● **Data entries**
*****

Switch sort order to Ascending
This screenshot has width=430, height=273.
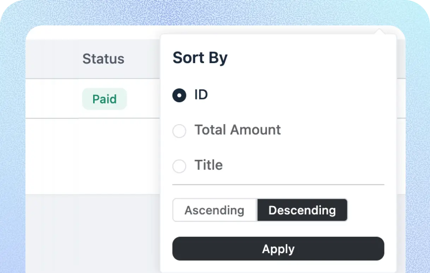pyautogui.click(x=214, y=210)
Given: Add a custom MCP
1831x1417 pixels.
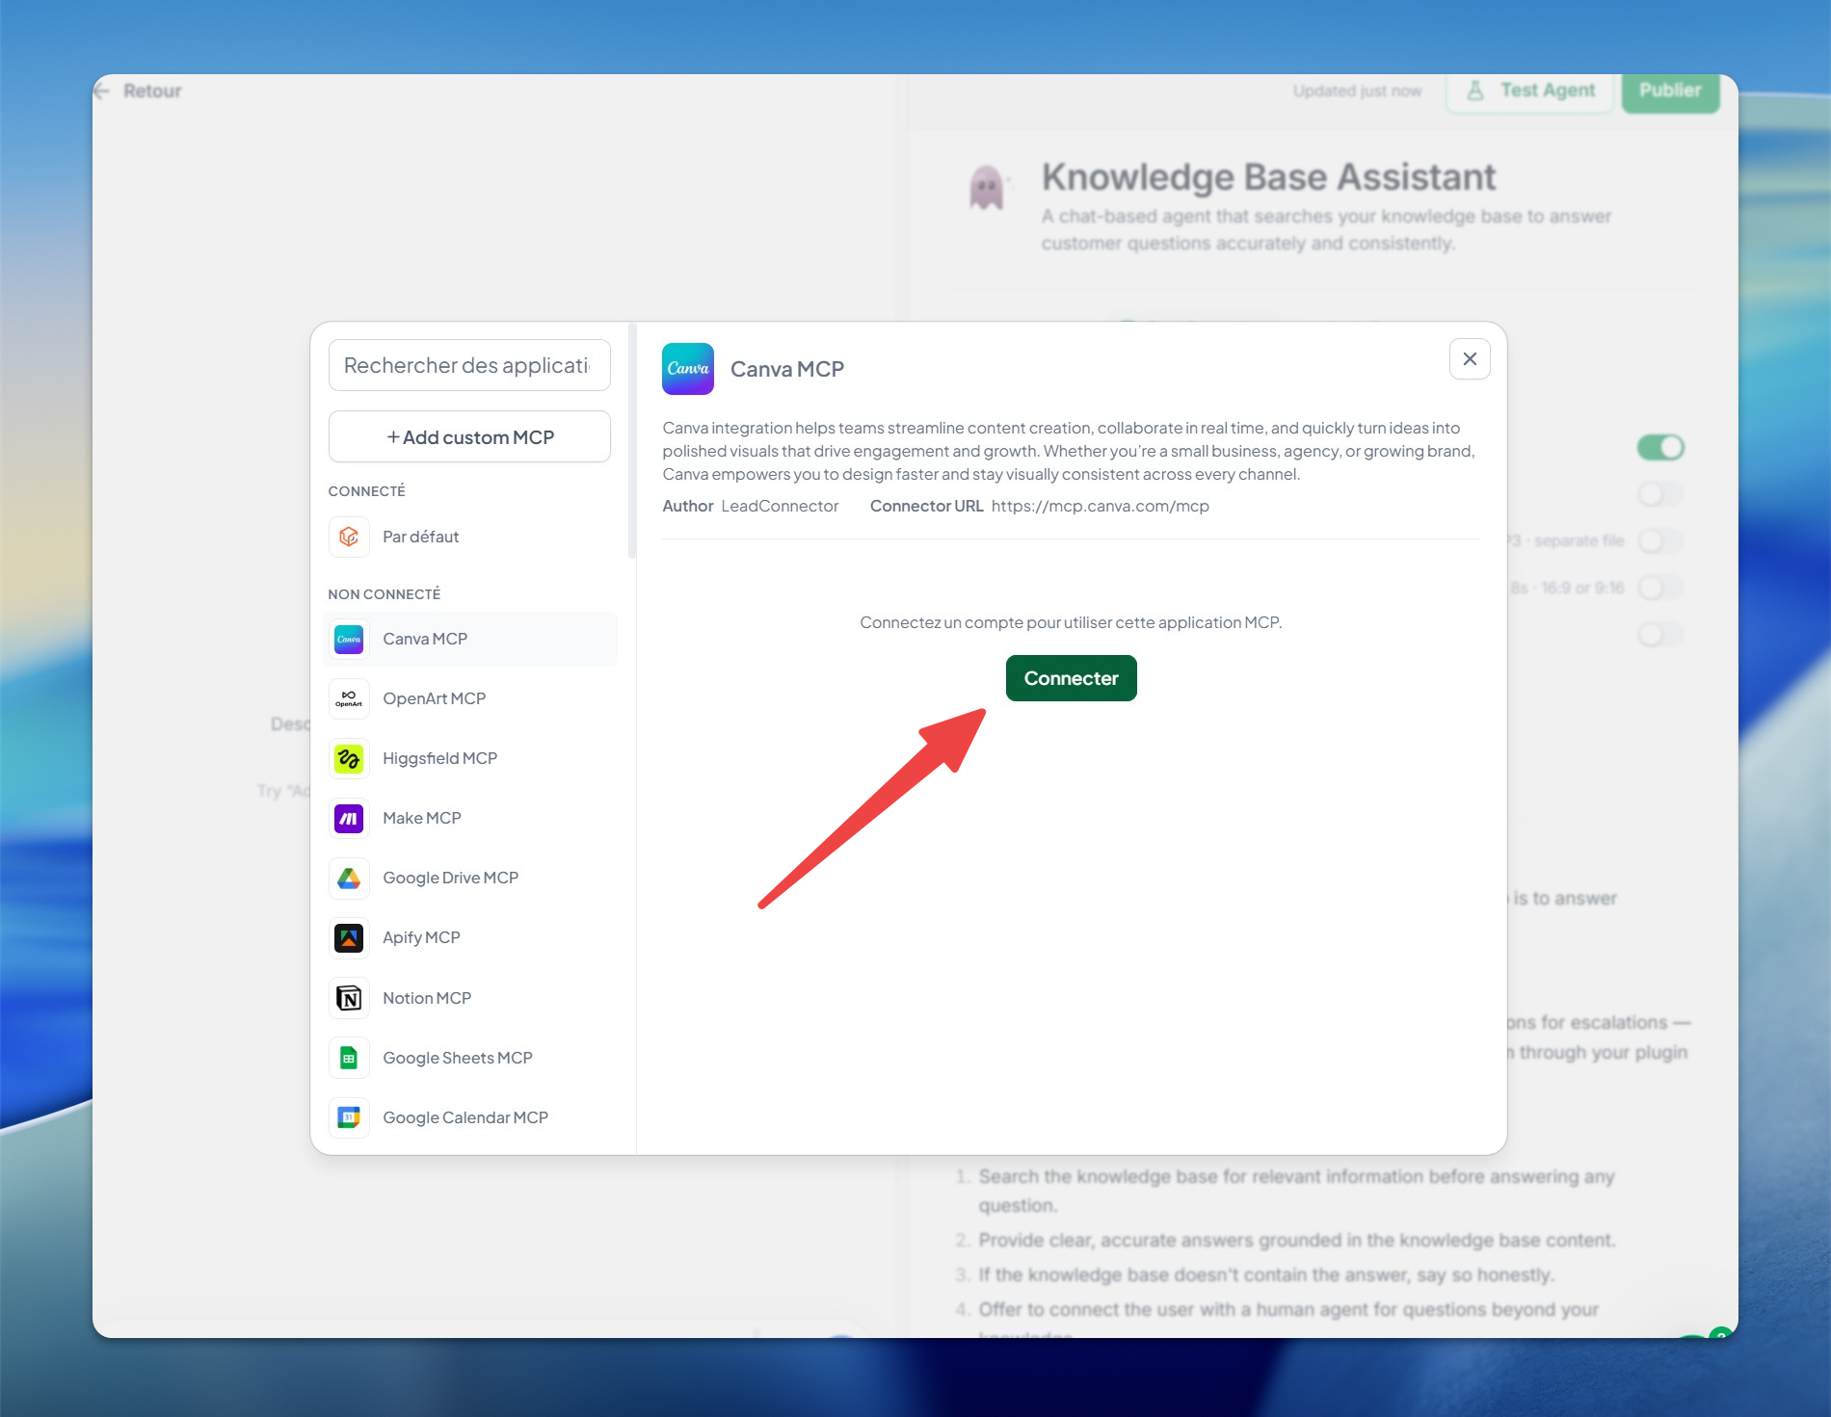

*****

● **About this task**
Restate all entries above exactly, but not the images.

● **Exercise solution**
Switch sort order to Ascending
This screenshot has width=430, height=273.
pyautogui.click(x=214, y=210)
Given: Add a custom MCP
1831x1417 pixels.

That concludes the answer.